Requirement |
Collect each line from the items below that contains the string "resolution", and copy every such line in full.

════

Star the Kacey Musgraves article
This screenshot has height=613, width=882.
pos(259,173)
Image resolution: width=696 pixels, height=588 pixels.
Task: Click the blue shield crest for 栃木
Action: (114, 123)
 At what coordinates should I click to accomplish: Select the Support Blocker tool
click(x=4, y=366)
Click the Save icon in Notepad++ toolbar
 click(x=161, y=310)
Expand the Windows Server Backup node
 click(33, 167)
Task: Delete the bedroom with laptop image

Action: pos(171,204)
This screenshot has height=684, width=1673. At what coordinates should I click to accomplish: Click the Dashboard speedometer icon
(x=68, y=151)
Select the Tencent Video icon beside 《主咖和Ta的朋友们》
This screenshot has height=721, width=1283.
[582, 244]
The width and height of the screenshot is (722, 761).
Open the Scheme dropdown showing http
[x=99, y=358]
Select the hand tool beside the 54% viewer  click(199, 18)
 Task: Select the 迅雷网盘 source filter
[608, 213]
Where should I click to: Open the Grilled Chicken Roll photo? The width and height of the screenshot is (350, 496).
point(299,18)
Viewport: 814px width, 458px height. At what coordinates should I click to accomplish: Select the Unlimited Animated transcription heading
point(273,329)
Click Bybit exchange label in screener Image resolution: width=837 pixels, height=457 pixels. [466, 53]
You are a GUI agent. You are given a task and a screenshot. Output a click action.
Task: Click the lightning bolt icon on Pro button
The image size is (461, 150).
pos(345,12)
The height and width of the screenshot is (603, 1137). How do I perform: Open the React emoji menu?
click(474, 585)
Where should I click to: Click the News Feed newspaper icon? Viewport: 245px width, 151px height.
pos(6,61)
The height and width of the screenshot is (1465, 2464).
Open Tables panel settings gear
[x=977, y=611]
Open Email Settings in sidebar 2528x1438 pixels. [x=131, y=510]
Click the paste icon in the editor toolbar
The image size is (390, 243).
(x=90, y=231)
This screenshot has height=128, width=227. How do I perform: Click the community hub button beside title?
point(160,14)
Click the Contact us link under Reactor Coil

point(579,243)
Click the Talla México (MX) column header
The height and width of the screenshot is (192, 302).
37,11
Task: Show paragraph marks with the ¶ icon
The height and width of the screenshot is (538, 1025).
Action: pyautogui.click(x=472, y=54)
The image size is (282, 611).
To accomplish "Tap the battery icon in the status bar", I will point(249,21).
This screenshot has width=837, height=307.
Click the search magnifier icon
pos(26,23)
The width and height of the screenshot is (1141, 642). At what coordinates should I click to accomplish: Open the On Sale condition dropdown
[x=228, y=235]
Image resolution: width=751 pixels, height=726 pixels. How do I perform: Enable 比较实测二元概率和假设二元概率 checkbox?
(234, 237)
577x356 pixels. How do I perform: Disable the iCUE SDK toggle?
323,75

════

Task output |
Image resolution: width=696 pixels, height=588 pixels.
Click Bybit exchange label in screener Image resolution: width=837 pixels, height=457 pixels. [466, 53]
Image resolution: width=751 pixels, height=726 pixels. How do I perform: Enable 比较实测二元概率和假设二元概率 checkbox?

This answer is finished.